Segment Start: Entries provided

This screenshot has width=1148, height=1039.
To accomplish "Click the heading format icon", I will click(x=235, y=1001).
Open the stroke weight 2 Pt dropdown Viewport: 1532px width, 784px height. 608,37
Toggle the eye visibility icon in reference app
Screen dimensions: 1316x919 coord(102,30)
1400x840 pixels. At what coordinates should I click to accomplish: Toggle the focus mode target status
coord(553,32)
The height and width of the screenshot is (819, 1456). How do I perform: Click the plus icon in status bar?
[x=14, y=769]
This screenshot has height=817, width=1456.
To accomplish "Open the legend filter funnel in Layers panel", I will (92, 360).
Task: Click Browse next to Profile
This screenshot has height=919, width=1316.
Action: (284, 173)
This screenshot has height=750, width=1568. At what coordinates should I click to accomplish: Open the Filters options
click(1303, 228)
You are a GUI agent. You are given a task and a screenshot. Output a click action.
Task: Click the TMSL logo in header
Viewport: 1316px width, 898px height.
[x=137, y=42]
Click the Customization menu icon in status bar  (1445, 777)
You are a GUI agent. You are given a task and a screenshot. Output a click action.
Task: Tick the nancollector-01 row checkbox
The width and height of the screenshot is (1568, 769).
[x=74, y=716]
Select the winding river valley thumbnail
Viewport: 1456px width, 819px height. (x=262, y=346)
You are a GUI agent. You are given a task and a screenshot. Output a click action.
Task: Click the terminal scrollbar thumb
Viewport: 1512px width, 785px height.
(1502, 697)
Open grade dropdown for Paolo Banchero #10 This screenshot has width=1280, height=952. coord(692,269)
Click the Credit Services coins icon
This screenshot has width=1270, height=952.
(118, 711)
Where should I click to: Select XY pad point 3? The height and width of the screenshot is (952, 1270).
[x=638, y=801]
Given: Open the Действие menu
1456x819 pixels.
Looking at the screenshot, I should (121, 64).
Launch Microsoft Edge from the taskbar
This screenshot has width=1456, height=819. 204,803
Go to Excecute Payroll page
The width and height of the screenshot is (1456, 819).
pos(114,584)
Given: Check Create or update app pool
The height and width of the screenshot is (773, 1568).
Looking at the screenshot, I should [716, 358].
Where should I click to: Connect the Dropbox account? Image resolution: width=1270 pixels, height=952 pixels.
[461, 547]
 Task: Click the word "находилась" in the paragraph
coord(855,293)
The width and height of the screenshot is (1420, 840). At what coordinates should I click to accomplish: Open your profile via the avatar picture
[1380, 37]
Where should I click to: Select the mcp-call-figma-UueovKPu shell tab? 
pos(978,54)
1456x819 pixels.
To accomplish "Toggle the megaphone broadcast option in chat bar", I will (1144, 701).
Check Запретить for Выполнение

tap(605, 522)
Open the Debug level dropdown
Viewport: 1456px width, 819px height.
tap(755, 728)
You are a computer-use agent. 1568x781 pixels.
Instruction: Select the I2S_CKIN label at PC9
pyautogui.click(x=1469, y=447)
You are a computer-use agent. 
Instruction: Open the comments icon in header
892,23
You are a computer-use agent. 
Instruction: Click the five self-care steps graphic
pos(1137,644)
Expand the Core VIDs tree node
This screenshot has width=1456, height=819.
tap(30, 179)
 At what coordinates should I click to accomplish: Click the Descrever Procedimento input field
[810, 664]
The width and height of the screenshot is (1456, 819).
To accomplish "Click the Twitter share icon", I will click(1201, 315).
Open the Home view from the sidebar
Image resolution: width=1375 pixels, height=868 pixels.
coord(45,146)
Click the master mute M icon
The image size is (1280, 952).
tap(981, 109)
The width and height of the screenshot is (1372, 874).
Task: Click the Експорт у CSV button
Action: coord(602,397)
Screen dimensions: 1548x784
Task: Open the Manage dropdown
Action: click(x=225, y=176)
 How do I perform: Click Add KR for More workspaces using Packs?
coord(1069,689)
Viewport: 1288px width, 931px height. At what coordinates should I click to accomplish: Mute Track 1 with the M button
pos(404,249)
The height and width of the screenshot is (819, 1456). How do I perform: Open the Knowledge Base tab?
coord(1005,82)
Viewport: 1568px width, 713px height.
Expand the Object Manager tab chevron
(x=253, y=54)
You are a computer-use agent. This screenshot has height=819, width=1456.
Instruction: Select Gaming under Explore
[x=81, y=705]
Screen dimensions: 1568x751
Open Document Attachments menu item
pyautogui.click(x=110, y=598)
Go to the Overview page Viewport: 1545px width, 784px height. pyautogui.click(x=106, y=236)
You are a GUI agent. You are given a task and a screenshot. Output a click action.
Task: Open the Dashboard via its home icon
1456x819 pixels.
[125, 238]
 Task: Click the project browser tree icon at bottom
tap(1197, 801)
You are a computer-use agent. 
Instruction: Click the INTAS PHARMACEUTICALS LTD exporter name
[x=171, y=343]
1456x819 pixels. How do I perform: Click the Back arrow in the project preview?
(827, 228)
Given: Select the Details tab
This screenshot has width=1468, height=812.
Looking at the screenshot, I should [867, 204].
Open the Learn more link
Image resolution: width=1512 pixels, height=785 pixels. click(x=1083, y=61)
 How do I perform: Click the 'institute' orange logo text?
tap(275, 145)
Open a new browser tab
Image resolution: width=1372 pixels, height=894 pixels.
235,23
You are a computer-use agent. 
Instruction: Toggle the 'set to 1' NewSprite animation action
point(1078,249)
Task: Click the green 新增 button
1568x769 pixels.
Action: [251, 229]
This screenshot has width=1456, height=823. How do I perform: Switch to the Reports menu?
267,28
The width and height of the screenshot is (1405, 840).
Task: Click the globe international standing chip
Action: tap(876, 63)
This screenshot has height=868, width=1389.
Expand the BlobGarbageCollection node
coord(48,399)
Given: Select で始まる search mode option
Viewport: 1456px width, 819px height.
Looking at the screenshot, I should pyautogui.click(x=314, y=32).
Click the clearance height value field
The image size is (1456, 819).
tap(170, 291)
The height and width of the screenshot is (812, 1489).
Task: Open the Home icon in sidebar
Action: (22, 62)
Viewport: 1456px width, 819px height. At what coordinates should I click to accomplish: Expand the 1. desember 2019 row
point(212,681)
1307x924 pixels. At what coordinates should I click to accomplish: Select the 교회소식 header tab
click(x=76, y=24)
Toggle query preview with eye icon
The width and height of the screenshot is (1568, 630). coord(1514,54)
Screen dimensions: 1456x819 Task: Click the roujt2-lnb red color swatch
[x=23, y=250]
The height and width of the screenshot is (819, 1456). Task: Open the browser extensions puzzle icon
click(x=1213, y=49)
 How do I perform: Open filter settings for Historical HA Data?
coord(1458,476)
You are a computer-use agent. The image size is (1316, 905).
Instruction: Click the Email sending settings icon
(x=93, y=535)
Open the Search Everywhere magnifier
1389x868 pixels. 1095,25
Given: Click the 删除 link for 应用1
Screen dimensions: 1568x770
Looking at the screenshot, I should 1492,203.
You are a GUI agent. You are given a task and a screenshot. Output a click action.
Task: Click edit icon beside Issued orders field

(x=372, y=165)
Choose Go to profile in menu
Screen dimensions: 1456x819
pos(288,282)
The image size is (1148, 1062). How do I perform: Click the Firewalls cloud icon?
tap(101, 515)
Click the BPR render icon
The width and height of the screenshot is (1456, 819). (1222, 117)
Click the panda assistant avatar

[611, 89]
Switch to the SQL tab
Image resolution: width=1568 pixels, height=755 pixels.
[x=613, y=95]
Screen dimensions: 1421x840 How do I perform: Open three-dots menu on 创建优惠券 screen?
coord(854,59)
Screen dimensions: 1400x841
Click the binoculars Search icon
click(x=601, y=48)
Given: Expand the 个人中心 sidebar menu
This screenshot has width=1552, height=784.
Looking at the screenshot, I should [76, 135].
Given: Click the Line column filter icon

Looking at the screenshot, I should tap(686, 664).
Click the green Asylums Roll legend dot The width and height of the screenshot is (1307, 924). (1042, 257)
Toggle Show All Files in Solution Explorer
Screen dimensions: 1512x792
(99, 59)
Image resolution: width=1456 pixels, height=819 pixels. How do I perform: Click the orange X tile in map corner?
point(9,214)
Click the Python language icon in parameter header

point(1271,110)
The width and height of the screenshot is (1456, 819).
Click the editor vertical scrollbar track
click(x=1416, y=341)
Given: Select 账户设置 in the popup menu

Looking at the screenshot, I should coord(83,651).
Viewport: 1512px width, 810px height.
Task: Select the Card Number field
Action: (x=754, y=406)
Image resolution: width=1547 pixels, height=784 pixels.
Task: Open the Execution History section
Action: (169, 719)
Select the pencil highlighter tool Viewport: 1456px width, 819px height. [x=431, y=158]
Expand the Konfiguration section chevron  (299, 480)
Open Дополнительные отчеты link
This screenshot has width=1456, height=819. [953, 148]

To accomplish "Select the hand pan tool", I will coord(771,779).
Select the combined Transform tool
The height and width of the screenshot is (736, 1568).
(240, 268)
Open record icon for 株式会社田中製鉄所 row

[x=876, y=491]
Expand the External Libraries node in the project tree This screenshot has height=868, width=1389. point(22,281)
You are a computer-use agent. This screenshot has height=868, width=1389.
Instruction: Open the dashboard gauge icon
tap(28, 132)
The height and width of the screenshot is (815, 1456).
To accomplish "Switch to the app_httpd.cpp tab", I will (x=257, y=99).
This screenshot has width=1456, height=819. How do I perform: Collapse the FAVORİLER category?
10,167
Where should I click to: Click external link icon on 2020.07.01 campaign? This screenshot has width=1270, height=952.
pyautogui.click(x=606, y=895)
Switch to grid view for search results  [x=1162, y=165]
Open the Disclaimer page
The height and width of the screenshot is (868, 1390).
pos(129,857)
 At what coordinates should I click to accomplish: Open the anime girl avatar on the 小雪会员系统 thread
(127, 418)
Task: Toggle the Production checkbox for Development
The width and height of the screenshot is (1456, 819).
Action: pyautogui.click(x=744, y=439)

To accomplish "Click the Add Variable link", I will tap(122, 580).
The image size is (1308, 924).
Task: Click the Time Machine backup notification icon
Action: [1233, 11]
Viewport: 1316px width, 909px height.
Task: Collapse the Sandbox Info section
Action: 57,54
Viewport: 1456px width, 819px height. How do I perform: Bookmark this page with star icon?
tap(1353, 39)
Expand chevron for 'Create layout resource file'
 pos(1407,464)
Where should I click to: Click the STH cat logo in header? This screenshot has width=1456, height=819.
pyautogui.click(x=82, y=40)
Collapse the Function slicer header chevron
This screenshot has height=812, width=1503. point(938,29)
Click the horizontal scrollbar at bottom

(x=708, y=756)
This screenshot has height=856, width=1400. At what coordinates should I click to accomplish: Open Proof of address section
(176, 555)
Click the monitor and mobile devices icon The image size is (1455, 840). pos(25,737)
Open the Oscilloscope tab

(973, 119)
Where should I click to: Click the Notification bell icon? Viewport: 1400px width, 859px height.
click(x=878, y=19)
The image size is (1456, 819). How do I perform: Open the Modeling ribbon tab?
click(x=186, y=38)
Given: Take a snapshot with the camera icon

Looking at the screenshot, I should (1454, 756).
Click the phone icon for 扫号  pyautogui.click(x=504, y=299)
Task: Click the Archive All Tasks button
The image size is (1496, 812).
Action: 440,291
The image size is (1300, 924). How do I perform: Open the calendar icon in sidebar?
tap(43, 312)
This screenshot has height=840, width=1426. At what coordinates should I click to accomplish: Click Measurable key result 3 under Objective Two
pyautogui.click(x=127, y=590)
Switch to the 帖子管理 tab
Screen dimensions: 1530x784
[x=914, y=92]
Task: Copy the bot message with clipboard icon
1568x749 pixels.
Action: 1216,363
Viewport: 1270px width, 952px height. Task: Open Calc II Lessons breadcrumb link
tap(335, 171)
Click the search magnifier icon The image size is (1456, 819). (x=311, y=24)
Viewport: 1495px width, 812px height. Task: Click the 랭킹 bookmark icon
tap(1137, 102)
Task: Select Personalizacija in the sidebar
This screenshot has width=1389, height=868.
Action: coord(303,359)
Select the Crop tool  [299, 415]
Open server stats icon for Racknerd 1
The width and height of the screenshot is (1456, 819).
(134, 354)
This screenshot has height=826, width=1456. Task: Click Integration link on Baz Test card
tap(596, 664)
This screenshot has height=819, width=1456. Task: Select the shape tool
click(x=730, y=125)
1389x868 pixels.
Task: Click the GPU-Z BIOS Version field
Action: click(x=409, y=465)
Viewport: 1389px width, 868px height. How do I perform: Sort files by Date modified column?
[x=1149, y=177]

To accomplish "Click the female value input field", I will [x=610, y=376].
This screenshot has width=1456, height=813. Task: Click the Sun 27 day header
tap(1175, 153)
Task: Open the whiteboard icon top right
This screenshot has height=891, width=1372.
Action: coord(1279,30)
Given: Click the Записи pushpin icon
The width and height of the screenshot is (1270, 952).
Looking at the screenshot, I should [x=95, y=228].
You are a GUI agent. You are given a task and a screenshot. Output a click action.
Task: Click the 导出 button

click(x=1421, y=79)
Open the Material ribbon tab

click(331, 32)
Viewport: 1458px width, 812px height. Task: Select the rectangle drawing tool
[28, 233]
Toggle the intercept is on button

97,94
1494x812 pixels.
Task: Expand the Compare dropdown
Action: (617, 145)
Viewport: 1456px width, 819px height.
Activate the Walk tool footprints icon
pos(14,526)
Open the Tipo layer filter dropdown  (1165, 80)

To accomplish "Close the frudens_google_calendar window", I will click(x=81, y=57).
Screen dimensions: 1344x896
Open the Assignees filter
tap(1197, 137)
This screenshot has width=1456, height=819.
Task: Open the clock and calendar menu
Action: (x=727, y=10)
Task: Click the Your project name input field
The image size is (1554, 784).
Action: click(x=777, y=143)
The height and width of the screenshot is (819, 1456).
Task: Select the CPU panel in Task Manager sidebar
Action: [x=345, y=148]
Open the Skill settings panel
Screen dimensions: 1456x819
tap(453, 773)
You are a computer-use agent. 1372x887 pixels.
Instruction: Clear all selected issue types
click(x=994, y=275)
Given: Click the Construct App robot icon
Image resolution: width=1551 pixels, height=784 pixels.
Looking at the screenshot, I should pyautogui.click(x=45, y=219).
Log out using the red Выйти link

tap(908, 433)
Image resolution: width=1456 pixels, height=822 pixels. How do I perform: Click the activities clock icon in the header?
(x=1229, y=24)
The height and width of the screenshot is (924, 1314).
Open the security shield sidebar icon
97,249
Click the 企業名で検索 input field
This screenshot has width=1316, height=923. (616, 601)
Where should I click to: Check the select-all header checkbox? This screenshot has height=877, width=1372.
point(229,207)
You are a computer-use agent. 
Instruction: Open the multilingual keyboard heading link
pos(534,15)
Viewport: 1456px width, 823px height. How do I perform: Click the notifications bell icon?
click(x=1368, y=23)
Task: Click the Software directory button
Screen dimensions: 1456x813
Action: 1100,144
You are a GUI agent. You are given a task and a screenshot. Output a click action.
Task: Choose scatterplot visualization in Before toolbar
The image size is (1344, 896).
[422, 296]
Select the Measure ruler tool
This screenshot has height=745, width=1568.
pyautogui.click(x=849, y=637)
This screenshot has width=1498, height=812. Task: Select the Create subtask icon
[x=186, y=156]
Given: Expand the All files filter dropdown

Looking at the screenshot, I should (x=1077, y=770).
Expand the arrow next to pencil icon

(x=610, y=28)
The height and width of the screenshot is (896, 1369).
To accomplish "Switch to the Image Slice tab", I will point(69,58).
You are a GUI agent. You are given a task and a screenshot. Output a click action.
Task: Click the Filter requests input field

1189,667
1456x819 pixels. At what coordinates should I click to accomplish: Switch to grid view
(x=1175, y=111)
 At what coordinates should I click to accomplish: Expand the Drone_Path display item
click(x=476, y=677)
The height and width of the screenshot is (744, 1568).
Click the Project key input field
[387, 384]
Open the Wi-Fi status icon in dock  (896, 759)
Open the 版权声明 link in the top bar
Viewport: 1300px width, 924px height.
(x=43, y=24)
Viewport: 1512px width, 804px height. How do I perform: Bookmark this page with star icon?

Segment End: Entries provided

Using the entries above, repeat only the lines from the one containing "Expand the BlobGarbageCollection node" through the one containing "You are a computer-use agent. The", end lines included.

▶ Exercise solution:
Expand the BlobGarbageCollection node
coord(48,399)
Given: Select で始まる search mode option
Viewport: 1456px width, 819px height.
Looking at the screenshot, I should pyautogui.click(x=314, y=32).
Click the clearance height value field
The image size is (1456, 819).
tap(170, 291)
The height and width of the screenshot is (812, 1489).
Task: Open the Home icon in sidebar
Action: (22, 62)
Viewport: 1456px width, 819px height. At what coordinates should I click to accomplish: Expand the 1. desember 2019 row
point(212,681)
1307x924 pixels. At what coordinates should I click to accomplish: Select the 교회소식 header tab
click(x=76, y=24)
Toggle query preview with eye icon
The width and height of the screenshot is (1568, 630). coord(1514,54)
Screen dimensions: 1456x819 Task: Click the roujt2-lnb red color swatch
[x=23, y=250]
The height and width of the screenshot is (819, 1456). Task: Open the browser extensions puzzle icon
click(x=1213, y=49)
 How do I perform: Open filter settings for Historical HA Data?
coord(1458,476)
You are a computer-use agent. The image size is (1316, 905).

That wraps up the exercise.